Ferdowsi, in fact, was a motivation behind Reza Shah's decision to remove the foreign loanwords from Persian, replacing them with Persian equivalents. In 1934, Reza Shah ordered to rebuild Ferdowsi's tomb and set up a country-wide ceremony in honor of a thousand years of Persian literature since the time of Ferdowsi, titled Ferdowsi Millenary Celebration, inviting notable Iranian and foreign scholars.

The members of the academy included a number of notable literary figures and highly celebrated scholars upon its foundation, including Abbas Eqbal Ashtiani, Mohammad-Taqi Bahar, Ali-Akbar Dehkhoda, Mohammad Ali Foroughi, Badiozzaman Forouzanfar, Homayun Forouzanfar, Qasem Ghani, Abdolazim Gharib, Mohammad Ghazvini, Mohammad Hejazi, Ali-Asghar Hekmat, Mahmoud Hessabi, Mohammad-Ali Jamalzadeh, Ahmad Matin-Daftari, Saeed Nafisi, Ebrahim Pourdavoud, Isa Sadiq, Zabihollah Safa, Ali Akbar Siassi, and Rashid Yasemi.

Some foreign scholars were also involved, such as Arthur Christensen (from Denmark), Muhammad Husayn Haykal (from Egypt), Abduqodir Maniyozov (from Tajikistan), Henry Masset (from France), Raf'at Pasha (from Egypt), Jan Rypka (from Czechoslovakia), Dodikhudo Saymiddinov (from Tajikistan), and Muhammadjon Shakuri (from Tajikistan) and Syed Waheed Ashraf (from India).

The academy was a key institution in the struggle to re-build Iran as a nation-state after the collapse of the Qajar dynasty.

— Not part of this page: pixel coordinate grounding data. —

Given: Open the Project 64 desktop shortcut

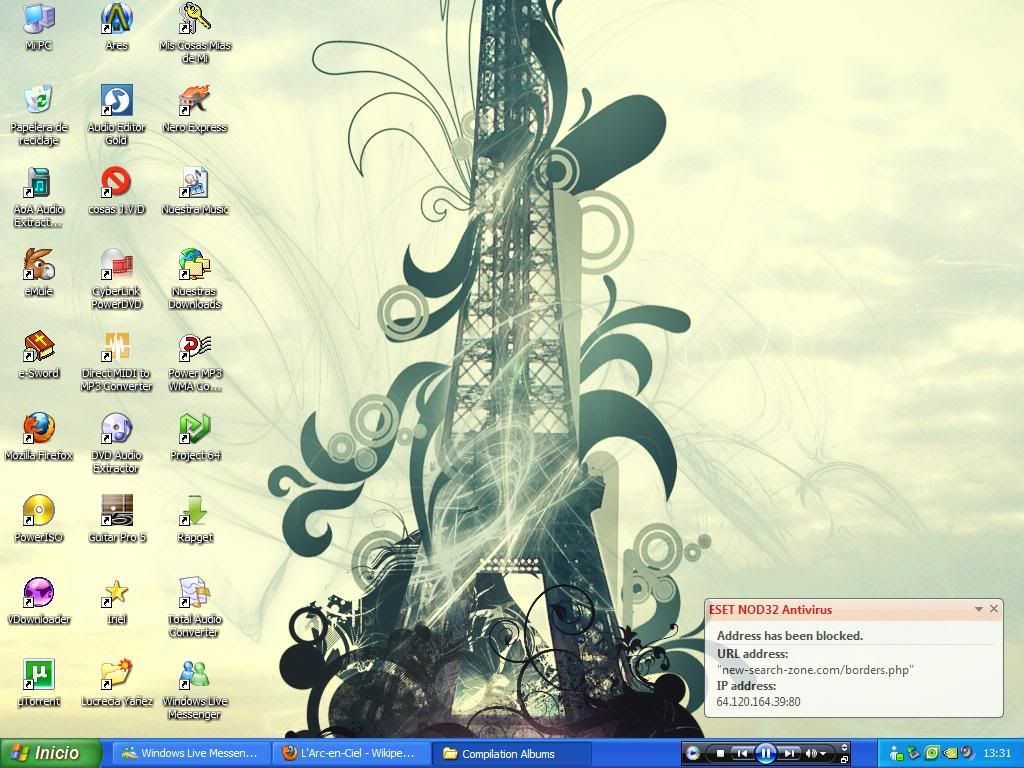Looking at the screenshot, I should (194, 430).
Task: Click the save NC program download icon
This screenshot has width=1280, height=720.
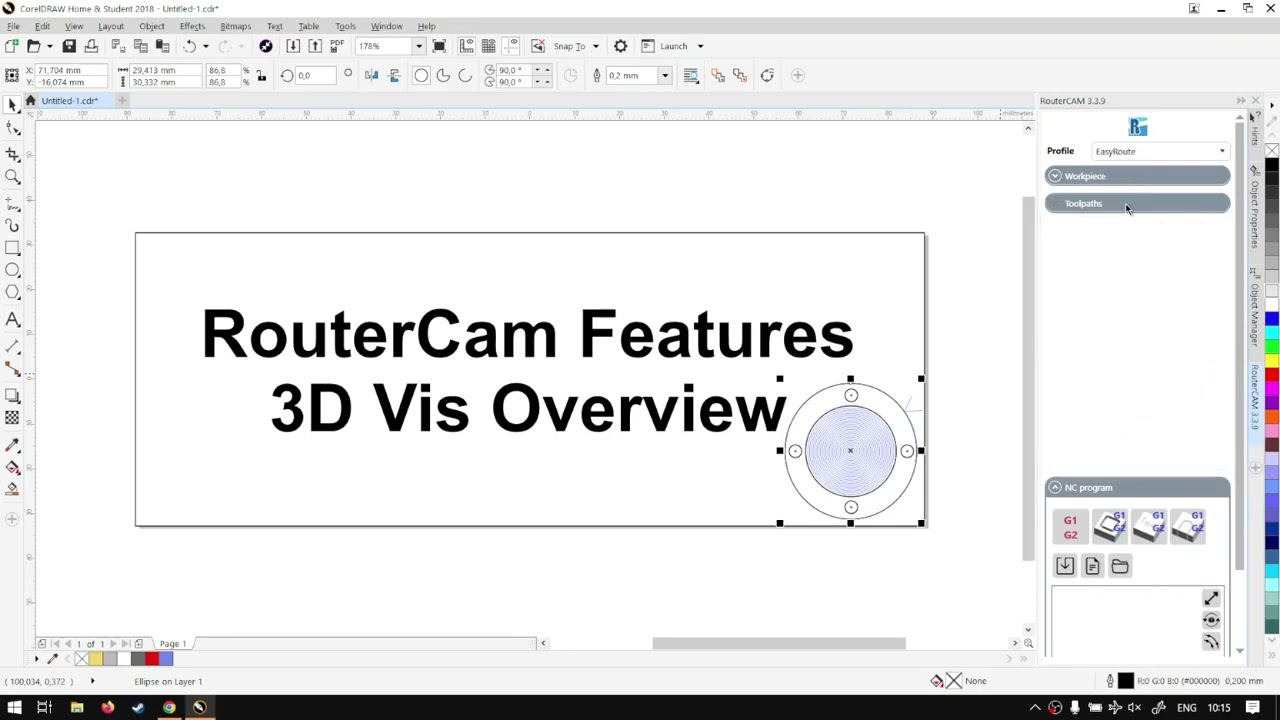Action: click(1065, 566)
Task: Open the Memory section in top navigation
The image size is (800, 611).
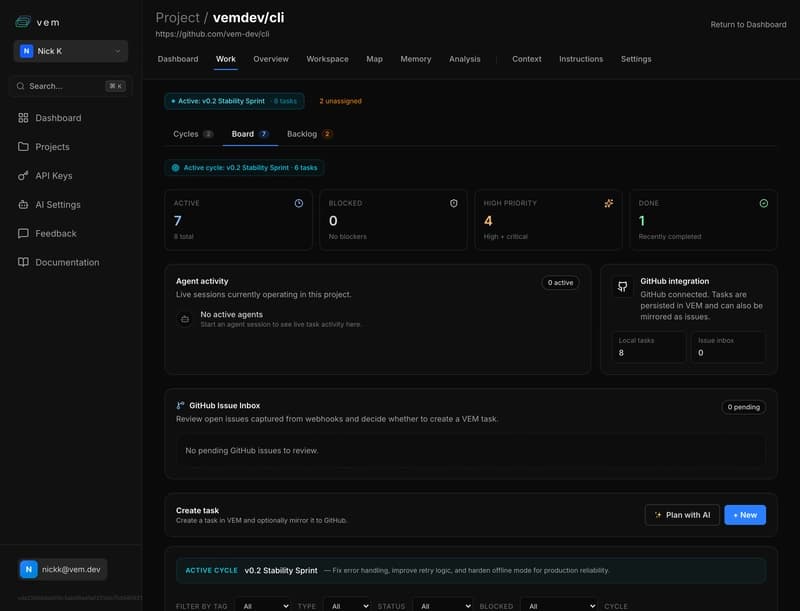Action: (415, 59)
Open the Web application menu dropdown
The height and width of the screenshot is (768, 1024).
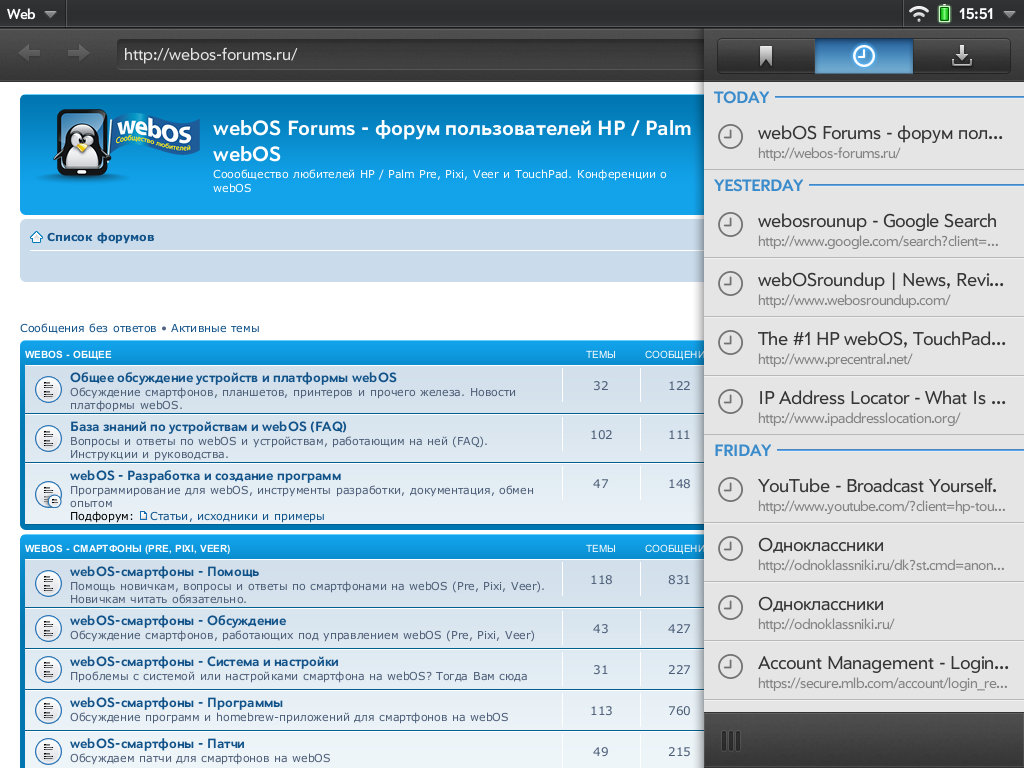point(30,14)
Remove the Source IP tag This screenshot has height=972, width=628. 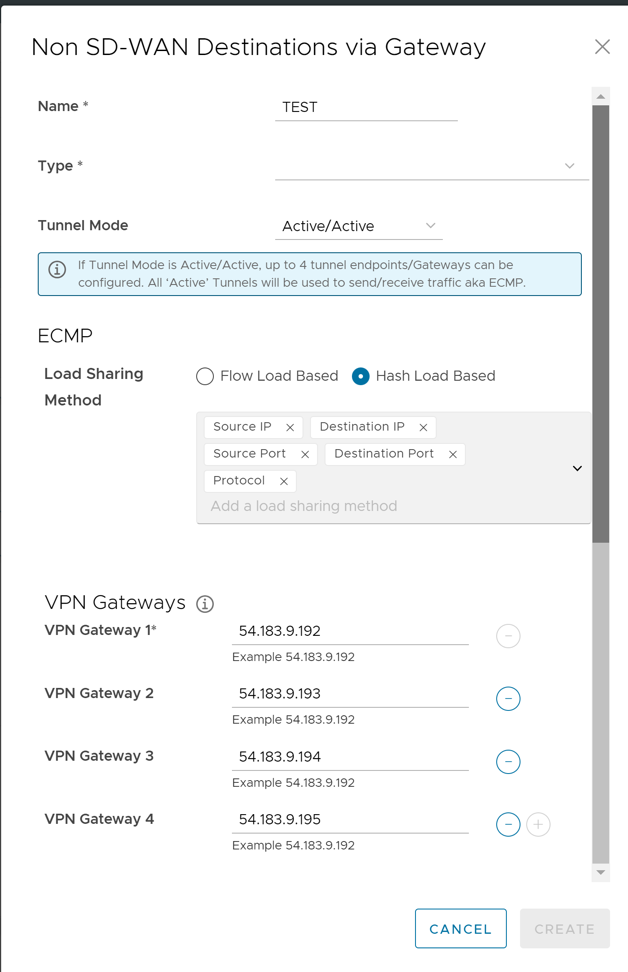click(x=290, y=427)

During the 1930s and 1940s, the academy led massive campaigns to replace the many Arabic, French, and Greek loanwords whose immense use in Persian during the centuries preceding the foundation of the Pahlavi dynasty had created a literary language considerably different from the spoken Persian of the time.

Functions
The academy strives to protect the integrity of the Persian language. It heads the academic efforts for linguistic research on the Persian language and its sister Iranian languages. It has also created an official orthography of Persian.

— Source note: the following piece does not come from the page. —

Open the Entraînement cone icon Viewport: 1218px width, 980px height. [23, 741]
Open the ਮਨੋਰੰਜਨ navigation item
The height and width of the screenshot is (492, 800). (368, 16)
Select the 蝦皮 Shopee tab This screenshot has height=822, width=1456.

The attention of the academy has also been towards the persistent infiltration of Persian, like many other languages, with foreign words, as a result of the globalization process. The academy constantly campaigns for the use of Persian equivalents of new loanwords. If no equivalents exist, it has the task of linguistically deriving such words from existing Persian roots, and actively promoting the adoption of these new coinages in the daily lives. The Iranian law requires those equivalents to be used in the official media, governmental affairs, and product management of all companies.

The Encyclopedia of Persian Language and Literature in South Asia 

The Encyclopedia of Persian Language and Literature in South Asia (India, Pakistan and Bangladesh) was established in 1993 in order to compile the Encyclopedia of Persian Language and Literature in South Asia, presenting the range of Iranian-Islamic language and culture and its impact on the subcontinent.

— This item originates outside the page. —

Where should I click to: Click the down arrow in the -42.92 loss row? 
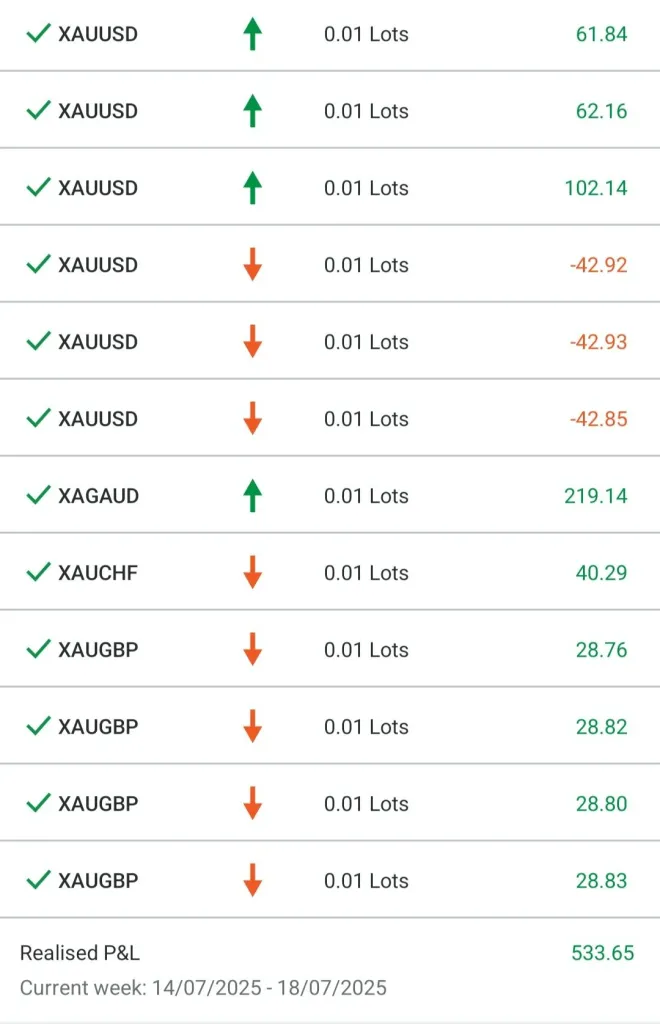[x=252, y=265]
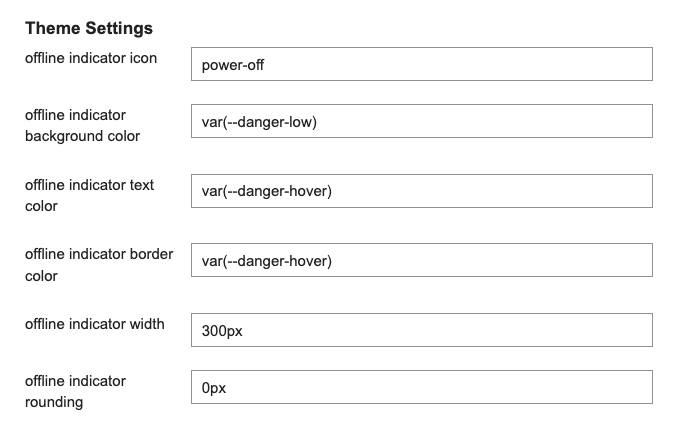
Task: Click 'var(--danger-hover)' in border color field
Action: click(x=267, y=261)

Demonstrating the contribution of Iranian and Islamic culture and the role of Persian language and literature in the history and culture of this region, as well as examining the long-standing commonalities and connections of these two ancient lands, especially in the post-Islamic period, is the main structure of this encyclopedia.

Membership
The academy members are selected from masters of Persian literature and linguistics. After the 1979 Revolution, Hassan Habibi was appointed as the academy's president, and he remained in that position until his death due to heart failure in January 2013. The current president is Gholam-Ali Haddad-Adel.

The following is a list of both living and deceased permanent members of the academy since the 1979 Revolution.

Permanent members

Current
 Abdolmohammad Ayati
 Hassan Anvari
 Mahmood Abedi
 Kamran Fani
 Ahmad Samiei Gilani
 Badrozzaman Gharib
 Gholam-Ali Haddad-Adel (president)
 Hossein Masoumi Hamedani
 Gholam Sarvar Homayoun (from Afghanistan)
 Houshang Moradi Kermani
 Bahaoddin Khorramshahi
 Mohammad Dabir Moghaddam
 Mehdi Mohaghegh
 Fatollah Mojtabaei
 Mohammad Ali Movahhed
 Abolhassan Najafi
 Salim Neysari
 Nasrollah Pourjavady
 Fazlollah Qodsi (from Afghanistan)
 Ali Ravaghi
 Esmaeil Sa'dat
 Ali-Ashraf Sadeghi
 Yadollah Samareh
 Bahman Sarkarati
 Mohammad Jafar Yahaghi
 Mohammad Hossein Yamin (from Afghanistan)

Deceased
 Qeysar Aminpour
 Ahmad Aram
 Mohammad Taqi Danesh Pajouh
 Hamid Farzam
 Hassan Habibi (former president)
 Javad Hadidi
 Mohammad Khansari
 Abdolreza Houshang Mahdavi
 Abdolghader Meniasov (from Tajikistan)
 Mostafa Mogharebi
 Muhammadjon Shakuri (from Tajikistan)
 Mohammad Mohit Tabatabaei
 Ahmad Tafazzoli

Announcement of the Academy about the name of the Persian language in foreign languages
On November 19, 2005, the Academy of the Persian Language and Literature delivered a pronouncement on the name of the Persian language, rejecting any use of the word Farsi (instead of English Persian, German Persisch, Spanish persa, French persan, etc.) in foreign languages.

The announcement reads:
 Persian has been used in a variety of publications including cultural, scientific, and diplomatic documents for centuries and, therefore, it carries a very significant historical and cultural meaning. Hence, changing Persian to Farsi would negate this established important precedent.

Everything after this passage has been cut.